Monitoring the electrical activity in the heart could be a good new way to pinpoint heart attack risk in elderly patients and help doctors steer their patients away from coronary heart disease, researchers said in a new study on Tuesday.
In middle-aged people, doctors usually determine heart disease risk is based on factors like a history of smoking or high blood cholesterol levels.
But looking at these factors is not as helpful in gauging the risk for older people that haven't had heart problems before, according to University of California San Francisco researcher Reto Auer, the lead author of a paper appearing in the Journal of the American Medical Association.
And with a rapidly aging population, there's a growing effort to try and find new methods to predict heart attack risk in the elderly, Auer said in a phone interview.
Enter the electrocardiogram, commonly known as an EKG or ECG. This test records the electrical impulses traveling through the heart using electrodes and translates that activity into a graph of spikes and valleys.

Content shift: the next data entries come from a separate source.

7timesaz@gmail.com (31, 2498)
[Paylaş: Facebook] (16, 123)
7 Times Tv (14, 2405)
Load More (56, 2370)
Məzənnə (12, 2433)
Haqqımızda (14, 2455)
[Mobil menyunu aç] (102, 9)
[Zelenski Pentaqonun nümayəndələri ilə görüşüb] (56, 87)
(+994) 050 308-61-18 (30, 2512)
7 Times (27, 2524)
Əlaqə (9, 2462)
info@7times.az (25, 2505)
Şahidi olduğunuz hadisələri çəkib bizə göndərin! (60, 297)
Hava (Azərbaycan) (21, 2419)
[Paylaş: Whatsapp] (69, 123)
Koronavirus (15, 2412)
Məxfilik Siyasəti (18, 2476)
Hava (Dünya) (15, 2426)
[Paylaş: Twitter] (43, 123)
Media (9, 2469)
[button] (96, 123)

Sometimes abnormalities crop up on an EKG reading, making the readout look different. One common abnormality is called a bundle branch block, where the graph shows a wider trough than normal. This kind of abnormality happens when one of the wires conducting electrical current in the heart does not work anymore, according to Auer.
People can live a normal life with this abnormality and are most of the time unaware of the abnormality, Auer says.

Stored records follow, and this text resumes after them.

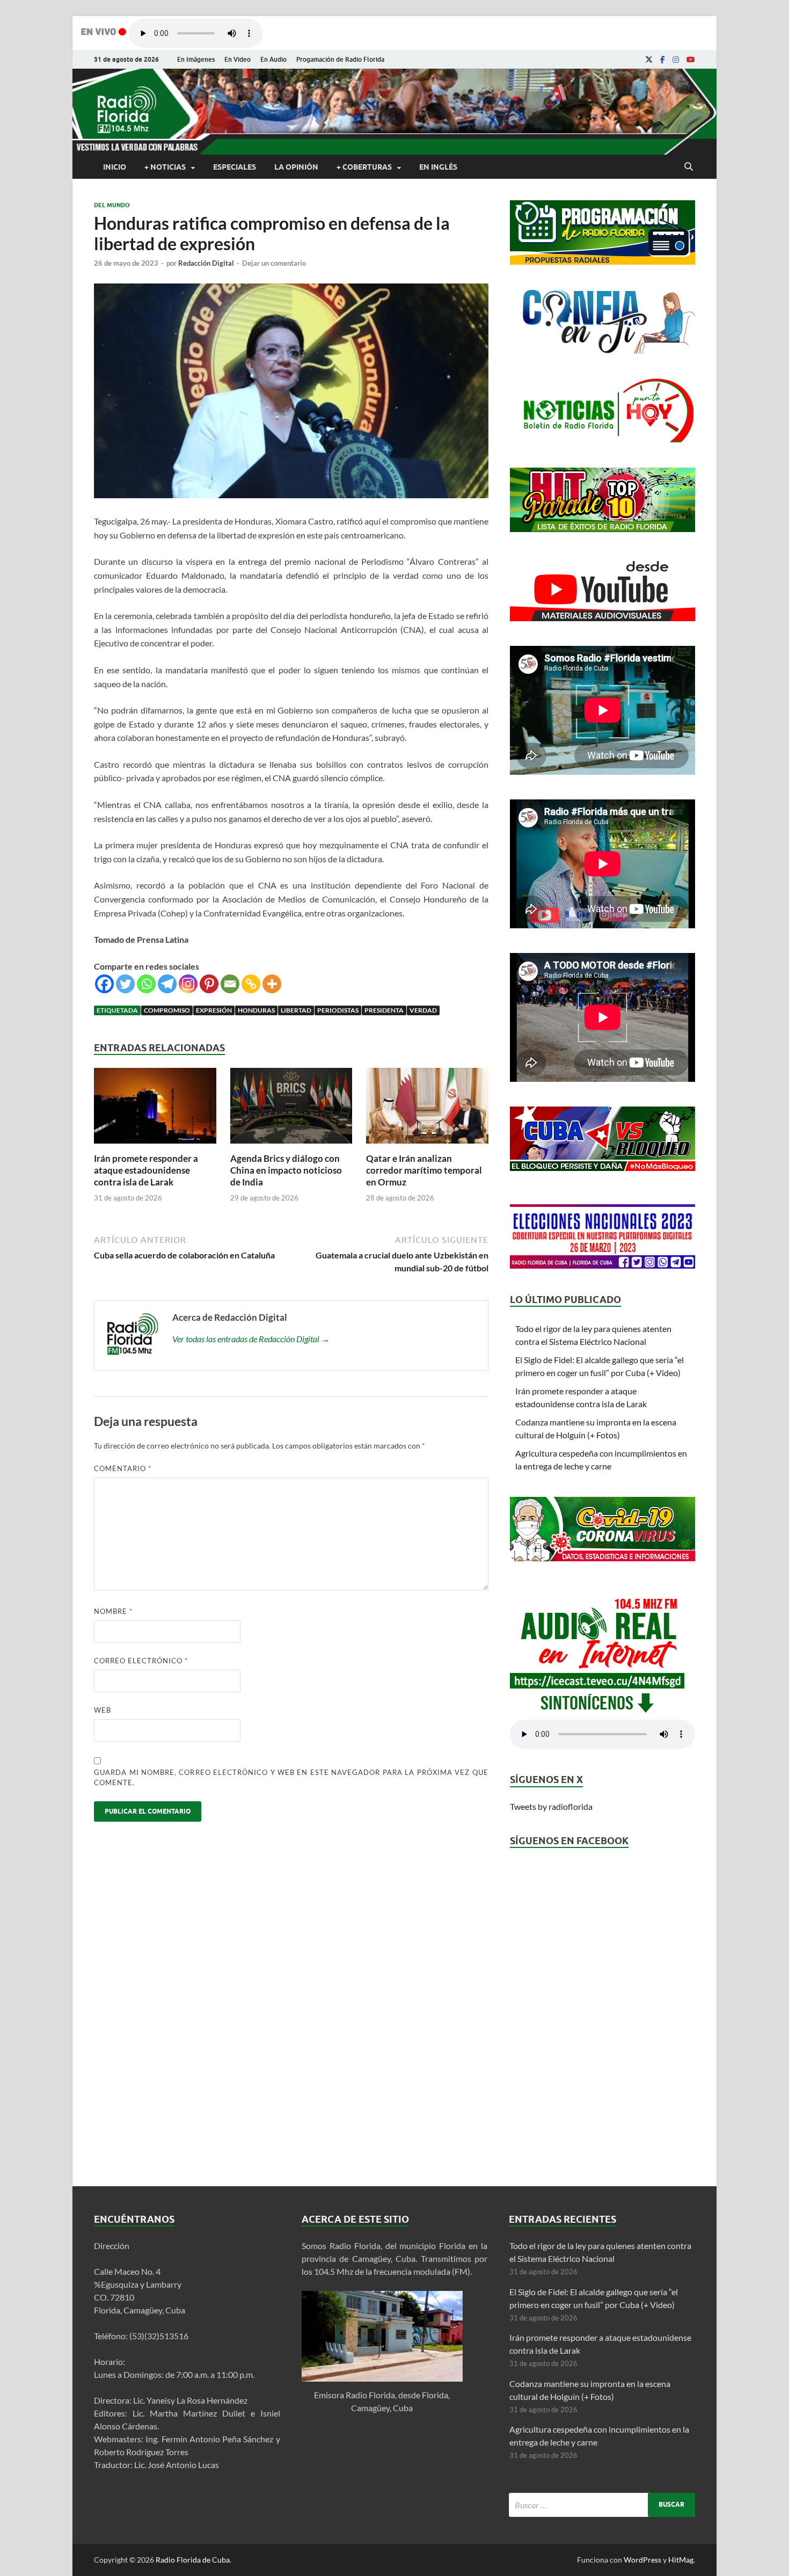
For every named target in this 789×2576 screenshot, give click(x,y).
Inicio (114, 167)
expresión (214, 1010)
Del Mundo (112, 205)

However, these kinds of abnormal readings could be a warning sign . While studying more than 2,000 patients in their 70s, Auer and his colleagues found that abnormalities like the bundle branch block and others are associated with coronary heart disease events.
More than a third of the patients studied had some minor or major EKG abnormality at the start of the study. After eight years, 351 of the patients suffered some coronary heart disease event - 96 deaths from heart disease, 101 heart attacks, and 154 hospitalizations for chest pain or cardiac bypass surgery.
After analyzing the data, the researchers found that the risk for a heart disease event increased by 35 percent for patients with minor EKG abnormalities, and increased by 51 percent in patients with major EKG abnormalities.
The findings were similar for black and white patients alike.
In a JAMA editorial accompanying the study, Northwestern University Feinberg School of Medicine dean Philip Greenland notes that several medical groups, such as the U.S. Preventive Services Task Force, advise against ordering routine EKGs for patients with no symptoms of heart disease.
However, due to the implications of the current study, a cost-effectiveness analysis would be a logical next step in determining whether or not routine EKGs could become a recommended test, Greenland says.
The researchers, for their part, aren't urging people to rush out and get an EKG done; whether or not the procedure should be incorporated in routine screening of older adults should be evaluated in randomized controlled trials, they wrote.